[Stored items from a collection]
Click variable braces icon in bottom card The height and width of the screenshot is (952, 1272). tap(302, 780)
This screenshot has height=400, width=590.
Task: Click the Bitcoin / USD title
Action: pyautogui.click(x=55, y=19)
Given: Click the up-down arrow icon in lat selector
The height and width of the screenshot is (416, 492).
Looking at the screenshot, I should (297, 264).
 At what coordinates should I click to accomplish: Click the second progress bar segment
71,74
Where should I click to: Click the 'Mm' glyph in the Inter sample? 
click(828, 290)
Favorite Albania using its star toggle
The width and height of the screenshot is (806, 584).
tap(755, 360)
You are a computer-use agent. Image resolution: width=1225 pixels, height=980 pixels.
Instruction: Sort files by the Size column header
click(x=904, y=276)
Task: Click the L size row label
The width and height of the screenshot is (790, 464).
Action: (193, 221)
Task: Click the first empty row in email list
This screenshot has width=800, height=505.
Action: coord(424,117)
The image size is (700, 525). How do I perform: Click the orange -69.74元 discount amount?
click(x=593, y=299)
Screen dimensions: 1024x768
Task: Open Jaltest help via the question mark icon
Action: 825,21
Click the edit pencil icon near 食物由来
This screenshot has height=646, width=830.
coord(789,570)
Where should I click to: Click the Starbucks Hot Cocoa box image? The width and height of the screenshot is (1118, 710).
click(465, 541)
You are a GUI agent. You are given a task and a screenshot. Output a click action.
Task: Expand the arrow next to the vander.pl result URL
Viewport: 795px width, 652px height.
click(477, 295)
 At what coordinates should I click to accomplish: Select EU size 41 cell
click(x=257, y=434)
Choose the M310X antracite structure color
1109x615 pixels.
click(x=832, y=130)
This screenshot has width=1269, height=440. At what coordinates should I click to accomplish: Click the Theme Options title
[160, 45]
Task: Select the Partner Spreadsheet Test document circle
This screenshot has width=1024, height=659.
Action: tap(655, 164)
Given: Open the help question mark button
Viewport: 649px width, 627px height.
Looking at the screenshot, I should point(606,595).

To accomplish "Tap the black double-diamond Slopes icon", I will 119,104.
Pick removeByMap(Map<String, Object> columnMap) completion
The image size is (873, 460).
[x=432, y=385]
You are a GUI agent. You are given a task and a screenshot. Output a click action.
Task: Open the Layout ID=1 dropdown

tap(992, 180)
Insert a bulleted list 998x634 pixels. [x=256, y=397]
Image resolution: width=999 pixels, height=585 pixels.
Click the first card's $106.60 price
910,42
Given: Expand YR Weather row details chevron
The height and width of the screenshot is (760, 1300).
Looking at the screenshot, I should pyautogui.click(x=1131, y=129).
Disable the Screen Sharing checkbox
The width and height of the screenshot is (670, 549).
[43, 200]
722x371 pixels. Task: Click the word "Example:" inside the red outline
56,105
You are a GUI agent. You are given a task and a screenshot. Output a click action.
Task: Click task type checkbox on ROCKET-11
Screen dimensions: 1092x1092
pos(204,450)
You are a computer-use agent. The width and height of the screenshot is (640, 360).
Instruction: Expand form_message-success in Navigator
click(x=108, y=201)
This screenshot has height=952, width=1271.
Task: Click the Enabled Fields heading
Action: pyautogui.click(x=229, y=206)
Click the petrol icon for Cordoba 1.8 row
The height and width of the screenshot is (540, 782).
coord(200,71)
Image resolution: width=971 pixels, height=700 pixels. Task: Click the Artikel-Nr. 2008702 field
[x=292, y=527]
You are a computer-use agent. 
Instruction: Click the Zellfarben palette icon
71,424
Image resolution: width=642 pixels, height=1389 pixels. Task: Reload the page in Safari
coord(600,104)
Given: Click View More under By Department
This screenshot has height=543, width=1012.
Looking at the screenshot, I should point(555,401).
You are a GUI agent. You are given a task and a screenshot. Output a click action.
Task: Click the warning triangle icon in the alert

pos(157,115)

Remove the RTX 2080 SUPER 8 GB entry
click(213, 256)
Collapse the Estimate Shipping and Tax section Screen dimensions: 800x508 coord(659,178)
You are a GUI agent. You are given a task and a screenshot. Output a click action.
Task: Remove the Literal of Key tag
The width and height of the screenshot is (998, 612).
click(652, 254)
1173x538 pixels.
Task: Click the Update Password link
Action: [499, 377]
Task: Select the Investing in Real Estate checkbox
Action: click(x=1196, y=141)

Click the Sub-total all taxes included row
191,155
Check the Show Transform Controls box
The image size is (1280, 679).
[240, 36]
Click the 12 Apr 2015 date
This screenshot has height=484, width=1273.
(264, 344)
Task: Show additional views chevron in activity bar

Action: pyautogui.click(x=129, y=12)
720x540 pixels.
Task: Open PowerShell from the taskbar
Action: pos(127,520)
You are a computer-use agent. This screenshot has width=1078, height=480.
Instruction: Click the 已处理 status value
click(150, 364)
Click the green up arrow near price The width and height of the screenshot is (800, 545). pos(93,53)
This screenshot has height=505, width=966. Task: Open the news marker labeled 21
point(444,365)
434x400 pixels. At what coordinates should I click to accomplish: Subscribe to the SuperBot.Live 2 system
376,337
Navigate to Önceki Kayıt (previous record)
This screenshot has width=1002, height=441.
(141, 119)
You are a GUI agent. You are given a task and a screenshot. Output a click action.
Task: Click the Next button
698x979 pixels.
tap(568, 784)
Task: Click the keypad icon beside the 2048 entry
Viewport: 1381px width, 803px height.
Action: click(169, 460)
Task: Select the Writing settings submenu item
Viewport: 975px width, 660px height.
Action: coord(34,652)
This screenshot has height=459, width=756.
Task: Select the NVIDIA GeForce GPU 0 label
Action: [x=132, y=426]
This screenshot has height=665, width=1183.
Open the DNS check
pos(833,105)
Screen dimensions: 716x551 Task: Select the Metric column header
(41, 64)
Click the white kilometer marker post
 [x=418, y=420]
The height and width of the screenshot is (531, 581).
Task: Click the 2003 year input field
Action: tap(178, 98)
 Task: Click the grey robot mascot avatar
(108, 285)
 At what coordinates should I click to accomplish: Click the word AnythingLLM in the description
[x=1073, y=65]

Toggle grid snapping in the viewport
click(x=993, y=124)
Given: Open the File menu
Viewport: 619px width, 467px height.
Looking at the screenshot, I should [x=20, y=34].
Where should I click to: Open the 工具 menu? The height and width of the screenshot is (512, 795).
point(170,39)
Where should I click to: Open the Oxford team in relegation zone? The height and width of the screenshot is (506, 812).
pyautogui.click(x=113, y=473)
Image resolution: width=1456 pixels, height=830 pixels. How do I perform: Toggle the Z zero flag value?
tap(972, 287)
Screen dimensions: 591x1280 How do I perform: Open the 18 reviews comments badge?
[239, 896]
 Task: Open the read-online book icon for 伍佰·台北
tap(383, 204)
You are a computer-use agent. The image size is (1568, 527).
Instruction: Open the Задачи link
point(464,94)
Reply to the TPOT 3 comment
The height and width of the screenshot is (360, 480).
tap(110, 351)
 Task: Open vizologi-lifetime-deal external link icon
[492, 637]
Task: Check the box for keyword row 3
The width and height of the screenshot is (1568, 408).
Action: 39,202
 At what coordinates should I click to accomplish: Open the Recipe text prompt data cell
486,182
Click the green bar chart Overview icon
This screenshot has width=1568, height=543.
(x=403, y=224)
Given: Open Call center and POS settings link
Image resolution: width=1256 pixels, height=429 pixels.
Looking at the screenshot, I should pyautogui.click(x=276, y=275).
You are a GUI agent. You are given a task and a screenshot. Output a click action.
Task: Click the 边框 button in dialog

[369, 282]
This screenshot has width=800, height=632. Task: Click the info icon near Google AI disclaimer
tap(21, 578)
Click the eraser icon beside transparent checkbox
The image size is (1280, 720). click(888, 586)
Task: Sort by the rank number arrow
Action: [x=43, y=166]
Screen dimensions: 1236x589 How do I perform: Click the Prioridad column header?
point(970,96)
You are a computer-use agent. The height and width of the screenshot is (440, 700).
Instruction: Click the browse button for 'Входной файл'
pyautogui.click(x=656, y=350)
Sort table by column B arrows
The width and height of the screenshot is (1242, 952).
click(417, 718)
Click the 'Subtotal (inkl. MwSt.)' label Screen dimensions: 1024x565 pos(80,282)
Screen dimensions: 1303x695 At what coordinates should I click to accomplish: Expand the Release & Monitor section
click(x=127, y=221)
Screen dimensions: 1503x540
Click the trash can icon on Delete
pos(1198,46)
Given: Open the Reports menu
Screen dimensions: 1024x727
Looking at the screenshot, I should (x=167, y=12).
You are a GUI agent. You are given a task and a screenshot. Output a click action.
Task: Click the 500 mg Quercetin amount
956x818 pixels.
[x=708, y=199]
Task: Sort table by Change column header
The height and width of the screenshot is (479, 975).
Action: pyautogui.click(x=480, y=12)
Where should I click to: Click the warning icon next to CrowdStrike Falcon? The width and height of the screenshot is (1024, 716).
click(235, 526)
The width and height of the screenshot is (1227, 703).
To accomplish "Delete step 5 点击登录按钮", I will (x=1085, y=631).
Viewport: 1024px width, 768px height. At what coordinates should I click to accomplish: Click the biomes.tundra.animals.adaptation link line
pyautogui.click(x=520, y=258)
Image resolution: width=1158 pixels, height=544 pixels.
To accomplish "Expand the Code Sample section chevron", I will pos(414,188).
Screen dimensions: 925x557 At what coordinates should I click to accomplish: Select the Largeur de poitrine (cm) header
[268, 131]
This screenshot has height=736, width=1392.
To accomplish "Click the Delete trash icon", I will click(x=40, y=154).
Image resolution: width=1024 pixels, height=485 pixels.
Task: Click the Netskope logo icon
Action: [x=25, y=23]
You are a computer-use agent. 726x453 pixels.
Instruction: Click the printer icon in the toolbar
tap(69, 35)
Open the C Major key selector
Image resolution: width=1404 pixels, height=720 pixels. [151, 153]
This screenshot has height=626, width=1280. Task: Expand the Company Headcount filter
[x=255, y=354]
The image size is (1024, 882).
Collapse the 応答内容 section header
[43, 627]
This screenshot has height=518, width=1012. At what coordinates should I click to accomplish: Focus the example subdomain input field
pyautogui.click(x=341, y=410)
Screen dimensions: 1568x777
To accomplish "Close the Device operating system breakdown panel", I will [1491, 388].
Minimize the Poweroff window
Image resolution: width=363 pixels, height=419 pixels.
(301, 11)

== ASSIGNMENT ==
The answer must be every line of the entries that includes the word "list".

== RESULT ==
Task: Click the first empty row in email list
Insert a bulleted list 998x634 pixels. [x=256, y=397]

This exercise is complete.